>>

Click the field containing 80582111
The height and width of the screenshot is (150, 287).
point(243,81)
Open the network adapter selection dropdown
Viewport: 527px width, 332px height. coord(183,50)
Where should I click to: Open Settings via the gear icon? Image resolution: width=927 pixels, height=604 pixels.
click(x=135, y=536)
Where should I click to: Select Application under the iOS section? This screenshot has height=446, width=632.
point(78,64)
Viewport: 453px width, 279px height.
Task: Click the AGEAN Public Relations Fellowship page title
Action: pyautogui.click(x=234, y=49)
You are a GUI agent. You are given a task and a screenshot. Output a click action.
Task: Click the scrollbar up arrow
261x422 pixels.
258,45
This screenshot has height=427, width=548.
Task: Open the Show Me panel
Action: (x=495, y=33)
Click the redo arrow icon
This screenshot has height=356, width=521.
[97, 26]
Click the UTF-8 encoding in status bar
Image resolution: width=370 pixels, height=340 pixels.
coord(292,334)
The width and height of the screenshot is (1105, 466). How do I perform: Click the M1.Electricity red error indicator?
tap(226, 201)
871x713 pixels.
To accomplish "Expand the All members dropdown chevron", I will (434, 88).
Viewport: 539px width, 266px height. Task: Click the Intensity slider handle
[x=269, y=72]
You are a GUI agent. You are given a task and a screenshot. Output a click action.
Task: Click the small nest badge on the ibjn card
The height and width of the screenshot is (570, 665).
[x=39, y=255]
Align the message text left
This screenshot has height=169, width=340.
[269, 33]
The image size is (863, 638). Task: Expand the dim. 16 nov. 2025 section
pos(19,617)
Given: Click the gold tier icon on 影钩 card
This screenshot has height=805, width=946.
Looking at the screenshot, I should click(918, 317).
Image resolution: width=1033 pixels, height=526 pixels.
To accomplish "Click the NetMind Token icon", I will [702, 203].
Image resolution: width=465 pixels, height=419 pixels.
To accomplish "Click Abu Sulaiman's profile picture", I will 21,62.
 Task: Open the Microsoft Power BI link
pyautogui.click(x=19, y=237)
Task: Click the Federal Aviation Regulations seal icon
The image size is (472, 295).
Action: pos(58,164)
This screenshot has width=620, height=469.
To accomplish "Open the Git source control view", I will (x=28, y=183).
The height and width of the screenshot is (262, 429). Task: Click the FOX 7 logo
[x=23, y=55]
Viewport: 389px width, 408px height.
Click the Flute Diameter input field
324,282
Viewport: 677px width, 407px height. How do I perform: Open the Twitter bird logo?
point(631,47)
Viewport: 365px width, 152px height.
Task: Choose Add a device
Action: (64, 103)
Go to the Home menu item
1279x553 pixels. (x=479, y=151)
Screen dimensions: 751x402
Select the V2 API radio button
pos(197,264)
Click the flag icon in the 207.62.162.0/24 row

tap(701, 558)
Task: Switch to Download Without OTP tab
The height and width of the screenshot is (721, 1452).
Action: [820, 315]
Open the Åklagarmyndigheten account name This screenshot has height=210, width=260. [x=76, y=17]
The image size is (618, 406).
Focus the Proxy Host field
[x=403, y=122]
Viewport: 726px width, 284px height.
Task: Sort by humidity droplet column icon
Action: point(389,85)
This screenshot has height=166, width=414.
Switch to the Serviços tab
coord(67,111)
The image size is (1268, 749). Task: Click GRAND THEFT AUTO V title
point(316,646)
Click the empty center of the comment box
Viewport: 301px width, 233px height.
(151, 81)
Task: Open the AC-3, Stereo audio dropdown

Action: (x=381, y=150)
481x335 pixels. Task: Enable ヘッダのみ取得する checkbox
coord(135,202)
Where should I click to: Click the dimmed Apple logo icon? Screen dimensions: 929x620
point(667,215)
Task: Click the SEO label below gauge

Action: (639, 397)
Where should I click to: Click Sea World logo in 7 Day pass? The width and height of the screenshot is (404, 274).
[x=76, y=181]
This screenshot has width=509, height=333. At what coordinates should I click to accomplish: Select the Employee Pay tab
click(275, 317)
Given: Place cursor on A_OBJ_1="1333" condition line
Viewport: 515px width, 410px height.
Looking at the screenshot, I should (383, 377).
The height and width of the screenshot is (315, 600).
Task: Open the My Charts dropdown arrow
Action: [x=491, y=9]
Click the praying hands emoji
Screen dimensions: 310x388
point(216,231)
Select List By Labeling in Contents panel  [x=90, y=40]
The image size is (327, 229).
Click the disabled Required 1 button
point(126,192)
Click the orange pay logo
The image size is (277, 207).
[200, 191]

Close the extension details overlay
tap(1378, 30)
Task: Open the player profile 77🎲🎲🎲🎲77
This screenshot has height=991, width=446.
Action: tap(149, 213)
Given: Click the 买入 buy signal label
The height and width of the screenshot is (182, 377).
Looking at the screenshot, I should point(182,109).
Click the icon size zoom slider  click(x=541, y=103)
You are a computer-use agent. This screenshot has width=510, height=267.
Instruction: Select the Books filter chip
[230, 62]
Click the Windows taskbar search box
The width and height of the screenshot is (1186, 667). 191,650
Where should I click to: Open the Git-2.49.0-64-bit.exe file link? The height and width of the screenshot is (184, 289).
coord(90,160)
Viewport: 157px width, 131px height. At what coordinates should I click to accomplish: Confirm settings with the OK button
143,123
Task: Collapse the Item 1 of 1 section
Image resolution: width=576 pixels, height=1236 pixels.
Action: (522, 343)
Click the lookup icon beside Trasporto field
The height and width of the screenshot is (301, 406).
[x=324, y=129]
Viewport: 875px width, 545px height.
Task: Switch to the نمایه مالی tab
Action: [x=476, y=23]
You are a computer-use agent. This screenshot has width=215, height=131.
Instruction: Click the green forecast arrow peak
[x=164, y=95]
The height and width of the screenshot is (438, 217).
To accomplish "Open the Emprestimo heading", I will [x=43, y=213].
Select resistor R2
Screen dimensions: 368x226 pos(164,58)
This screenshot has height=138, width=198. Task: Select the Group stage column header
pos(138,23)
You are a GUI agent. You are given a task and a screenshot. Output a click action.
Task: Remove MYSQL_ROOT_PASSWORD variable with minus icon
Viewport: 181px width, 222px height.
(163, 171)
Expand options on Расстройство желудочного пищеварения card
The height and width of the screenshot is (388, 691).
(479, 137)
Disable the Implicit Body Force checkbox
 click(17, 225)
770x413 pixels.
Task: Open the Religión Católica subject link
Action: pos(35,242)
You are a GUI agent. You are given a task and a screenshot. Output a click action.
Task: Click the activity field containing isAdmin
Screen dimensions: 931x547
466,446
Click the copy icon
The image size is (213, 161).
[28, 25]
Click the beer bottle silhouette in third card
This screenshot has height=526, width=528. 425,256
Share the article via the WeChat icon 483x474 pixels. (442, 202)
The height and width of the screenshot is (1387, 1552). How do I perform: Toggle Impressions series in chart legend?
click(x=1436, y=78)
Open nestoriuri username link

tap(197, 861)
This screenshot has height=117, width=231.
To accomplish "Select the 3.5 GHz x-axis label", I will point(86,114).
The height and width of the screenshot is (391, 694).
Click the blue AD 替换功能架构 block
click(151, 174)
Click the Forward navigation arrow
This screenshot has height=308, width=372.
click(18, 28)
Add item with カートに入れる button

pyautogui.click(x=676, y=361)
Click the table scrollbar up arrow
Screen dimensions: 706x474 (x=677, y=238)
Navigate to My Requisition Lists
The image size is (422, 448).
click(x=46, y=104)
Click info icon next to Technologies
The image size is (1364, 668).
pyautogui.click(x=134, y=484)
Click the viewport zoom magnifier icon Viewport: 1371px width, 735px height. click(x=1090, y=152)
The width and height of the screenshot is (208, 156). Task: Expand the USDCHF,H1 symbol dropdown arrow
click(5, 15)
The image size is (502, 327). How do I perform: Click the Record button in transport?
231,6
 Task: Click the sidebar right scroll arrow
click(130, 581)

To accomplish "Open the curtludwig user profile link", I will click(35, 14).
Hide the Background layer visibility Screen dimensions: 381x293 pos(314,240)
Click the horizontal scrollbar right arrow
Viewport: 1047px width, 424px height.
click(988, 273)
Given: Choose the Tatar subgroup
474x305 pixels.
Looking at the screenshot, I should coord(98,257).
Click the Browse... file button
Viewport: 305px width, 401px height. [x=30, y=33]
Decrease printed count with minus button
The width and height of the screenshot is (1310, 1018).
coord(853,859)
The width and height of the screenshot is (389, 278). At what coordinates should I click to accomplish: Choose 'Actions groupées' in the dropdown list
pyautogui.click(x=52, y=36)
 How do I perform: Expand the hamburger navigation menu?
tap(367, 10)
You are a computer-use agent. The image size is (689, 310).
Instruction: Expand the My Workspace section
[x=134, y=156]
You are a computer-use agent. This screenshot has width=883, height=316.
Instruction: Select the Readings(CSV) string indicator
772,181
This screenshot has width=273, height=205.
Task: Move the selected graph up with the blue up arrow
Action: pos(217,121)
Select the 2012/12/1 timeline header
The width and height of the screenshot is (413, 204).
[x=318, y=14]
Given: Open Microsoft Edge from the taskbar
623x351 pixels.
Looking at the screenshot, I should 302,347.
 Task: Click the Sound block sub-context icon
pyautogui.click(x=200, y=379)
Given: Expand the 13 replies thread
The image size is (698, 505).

<<

* [Your assignment]: How many lines in the listing above contain "will"? Answer with the number alone.

* [Exercise result]: 7